Die lediglich objektiv-rechtliche Verpflichtung zur Vorhaltung von Plätzen für schulpflichtige Kinder gemäß § 24 Abs. 4 SGB VIII n.F. steht im Wertungswiderspruch zur Formulierung von Rechtsansprüchen für Kinder bis zum Schuleintritt in § 24 Abs. 2 SGB VIII und § 24 Abs. 3 SGB VIII. Das Interesse an einem bedarfsgerechten Angebot, welches durch einen Rechtsanspruch forciert wird, ist für Eltern schulpflichtiger Kinder in gleicher Weise gegeben.

Zu 8. (§ 24a SGB VIII n.F.)
Auf ein wahrscheinlich redaktionelles Versehen in § 24a Abs. 3 SGB VIII n.F. wird hingewiesen. Sollen die Varianten der Nr. 1 und der Nr. 2 in einem Alternativverhältnis stehen, muss es statt „… ; 2. deren Wohl…“ heißen „…oder 2. deren Wohl…“. In der aktuellen Fassung stehen die Varianten in einem Kumulativverhältnis zueinander.

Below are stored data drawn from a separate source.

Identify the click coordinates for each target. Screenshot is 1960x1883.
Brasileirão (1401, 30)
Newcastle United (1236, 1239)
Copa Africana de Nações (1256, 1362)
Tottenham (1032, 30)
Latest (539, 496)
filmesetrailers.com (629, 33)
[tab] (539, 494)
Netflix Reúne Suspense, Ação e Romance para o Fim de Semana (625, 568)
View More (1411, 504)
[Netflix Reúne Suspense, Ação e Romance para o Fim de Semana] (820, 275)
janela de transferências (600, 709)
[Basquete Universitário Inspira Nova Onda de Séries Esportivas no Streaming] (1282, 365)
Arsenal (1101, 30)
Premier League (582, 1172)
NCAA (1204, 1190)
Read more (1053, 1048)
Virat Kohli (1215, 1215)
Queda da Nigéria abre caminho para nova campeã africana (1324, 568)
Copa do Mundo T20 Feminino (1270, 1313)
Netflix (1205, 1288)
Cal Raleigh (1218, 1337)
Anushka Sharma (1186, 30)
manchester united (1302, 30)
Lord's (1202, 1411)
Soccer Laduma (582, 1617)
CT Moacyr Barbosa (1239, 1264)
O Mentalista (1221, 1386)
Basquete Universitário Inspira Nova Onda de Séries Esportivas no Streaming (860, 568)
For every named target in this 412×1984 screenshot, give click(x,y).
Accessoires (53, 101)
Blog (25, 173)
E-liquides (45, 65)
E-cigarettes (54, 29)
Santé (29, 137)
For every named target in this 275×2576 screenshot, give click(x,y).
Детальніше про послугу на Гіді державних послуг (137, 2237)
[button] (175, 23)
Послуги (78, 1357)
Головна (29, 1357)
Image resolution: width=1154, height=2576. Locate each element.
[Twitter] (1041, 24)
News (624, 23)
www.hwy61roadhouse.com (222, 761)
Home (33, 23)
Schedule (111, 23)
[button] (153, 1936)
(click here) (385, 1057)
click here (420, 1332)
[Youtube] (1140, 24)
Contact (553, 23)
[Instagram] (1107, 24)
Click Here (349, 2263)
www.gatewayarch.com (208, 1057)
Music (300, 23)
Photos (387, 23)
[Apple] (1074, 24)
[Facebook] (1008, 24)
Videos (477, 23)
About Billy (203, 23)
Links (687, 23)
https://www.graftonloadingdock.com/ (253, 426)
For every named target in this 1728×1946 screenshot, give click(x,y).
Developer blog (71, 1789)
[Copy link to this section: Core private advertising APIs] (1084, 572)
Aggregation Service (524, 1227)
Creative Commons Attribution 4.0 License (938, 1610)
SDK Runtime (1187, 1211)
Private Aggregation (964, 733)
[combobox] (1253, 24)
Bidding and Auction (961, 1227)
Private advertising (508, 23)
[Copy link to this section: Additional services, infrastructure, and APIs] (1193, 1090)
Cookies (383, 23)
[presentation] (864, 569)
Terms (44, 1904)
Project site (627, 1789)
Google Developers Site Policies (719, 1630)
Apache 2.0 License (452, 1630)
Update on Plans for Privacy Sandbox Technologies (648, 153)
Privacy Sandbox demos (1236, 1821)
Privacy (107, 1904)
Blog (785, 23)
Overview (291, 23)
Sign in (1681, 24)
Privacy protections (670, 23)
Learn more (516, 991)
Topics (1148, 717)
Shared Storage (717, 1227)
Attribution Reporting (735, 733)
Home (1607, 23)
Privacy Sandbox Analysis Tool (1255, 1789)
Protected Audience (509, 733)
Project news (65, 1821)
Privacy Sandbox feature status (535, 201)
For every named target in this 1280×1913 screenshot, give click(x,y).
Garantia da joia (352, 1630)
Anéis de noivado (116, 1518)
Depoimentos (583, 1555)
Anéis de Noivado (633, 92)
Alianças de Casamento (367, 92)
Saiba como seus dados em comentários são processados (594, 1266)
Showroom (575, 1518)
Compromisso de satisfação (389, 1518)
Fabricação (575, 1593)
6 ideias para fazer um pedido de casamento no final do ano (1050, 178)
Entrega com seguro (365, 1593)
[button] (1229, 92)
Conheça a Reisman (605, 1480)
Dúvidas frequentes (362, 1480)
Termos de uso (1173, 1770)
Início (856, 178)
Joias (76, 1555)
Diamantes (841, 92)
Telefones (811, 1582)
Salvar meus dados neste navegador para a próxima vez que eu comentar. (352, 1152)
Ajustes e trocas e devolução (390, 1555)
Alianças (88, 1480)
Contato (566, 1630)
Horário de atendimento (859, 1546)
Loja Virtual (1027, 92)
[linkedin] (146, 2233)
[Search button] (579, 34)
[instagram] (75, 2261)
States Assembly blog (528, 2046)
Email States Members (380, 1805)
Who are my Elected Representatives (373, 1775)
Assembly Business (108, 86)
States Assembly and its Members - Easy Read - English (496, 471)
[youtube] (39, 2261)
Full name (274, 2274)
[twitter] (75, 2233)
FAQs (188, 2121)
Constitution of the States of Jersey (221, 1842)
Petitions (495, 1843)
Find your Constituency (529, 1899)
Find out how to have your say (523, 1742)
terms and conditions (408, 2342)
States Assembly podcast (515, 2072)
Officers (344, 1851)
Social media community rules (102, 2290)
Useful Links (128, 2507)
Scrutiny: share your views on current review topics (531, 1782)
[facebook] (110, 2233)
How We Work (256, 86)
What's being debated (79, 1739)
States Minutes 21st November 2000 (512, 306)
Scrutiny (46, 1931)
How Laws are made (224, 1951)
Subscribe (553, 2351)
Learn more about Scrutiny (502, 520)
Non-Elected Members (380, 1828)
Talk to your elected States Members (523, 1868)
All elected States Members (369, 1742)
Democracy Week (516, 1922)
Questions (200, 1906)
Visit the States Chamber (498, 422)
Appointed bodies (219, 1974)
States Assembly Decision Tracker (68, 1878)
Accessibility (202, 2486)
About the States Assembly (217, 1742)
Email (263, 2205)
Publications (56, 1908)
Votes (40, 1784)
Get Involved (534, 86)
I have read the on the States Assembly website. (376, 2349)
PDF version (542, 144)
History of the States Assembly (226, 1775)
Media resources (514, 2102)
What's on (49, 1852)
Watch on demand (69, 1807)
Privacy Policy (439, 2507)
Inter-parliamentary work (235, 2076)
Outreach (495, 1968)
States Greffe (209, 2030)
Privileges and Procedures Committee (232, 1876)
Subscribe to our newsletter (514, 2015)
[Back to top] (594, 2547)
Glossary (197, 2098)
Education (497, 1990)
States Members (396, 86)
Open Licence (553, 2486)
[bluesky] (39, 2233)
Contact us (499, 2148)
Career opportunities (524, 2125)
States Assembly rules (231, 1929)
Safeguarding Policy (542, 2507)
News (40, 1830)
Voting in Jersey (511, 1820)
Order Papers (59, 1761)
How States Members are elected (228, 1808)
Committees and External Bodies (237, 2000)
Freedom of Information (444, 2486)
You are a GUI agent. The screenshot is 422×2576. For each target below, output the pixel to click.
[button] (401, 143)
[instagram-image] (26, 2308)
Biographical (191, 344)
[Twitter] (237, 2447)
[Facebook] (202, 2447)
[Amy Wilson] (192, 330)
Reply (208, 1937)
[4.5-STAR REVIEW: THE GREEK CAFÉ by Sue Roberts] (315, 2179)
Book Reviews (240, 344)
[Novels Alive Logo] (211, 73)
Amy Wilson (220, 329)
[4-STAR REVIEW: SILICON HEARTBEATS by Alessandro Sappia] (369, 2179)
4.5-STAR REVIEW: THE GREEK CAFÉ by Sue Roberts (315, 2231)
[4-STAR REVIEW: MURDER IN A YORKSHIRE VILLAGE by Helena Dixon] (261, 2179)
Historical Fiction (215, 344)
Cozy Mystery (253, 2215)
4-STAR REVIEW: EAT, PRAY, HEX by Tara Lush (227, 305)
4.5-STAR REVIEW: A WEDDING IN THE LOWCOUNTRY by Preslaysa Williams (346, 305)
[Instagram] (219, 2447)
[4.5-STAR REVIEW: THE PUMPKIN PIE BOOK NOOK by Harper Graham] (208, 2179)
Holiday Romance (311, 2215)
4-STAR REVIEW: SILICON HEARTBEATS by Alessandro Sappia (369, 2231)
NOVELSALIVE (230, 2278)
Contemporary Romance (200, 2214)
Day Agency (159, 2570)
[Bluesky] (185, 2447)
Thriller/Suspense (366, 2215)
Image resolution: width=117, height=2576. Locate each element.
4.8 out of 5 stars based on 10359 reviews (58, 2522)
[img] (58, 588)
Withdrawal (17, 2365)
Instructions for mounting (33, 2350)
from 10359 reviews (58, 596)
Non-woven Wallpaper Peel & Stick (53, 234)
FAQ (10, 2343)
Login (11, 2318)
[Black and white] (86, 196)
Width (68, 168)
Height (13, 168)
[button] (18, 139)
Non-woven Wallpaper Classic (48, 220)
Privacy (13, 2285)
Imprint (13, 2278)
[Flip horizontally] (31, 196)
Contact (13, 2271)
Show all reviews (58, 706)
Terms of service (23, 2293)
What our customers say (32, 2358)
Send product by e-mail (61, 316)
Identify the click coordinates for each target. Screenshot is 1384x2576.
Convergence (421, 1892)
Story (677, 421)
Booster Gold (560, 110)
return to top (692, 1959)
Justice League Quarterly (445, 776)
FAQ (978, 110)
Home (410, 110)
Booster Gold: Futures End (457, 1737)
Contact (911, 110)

Zu 12. (§ 43 SGB VIII n.F.)
Der Familienbund kritisiert die Neuregelung in § 43 Abs. 3 S. 2 SGB VIII n.F., wonach die Länder die Kompetenz erhalten sollen, Tagespflege mit mehr als fünf gleichzeitig anwesenden Kindern je Betreuungsperson zu gestatten. Es besteht die Gefahr eines Verlustes des persönlichen Profils der Kindertagespflege als familiennahe Betreuungsform und der Schaffung einer „Kinderkrippe light“. Bei mehr als fünf gleichzeitig anwesenden Kindern pro Betreuungsperson handelt es sich in der Regel nicht mehr um eine individuelle sondern um eine institutionelle Betreuung. Entsprechende Betreuungsformen sollten deshalb als Kinderkrippe mit dem Erfordernis der einschlägigen Betriebserlaubnis angesehen werden.
Zudem kann sich das in der Praxis auftretende Problem verschärfen, dass Kinder aus Kostengründen von der gleichen Person vormittags in der Krippe und nachmittags lediglich im Rahmen einer Tagespflege betreut werden. Ferner lässt die Neuregelung offen, welche Anforderungen an die „besondere Qualifikation“ der Betreuungsperson gestellt werden. 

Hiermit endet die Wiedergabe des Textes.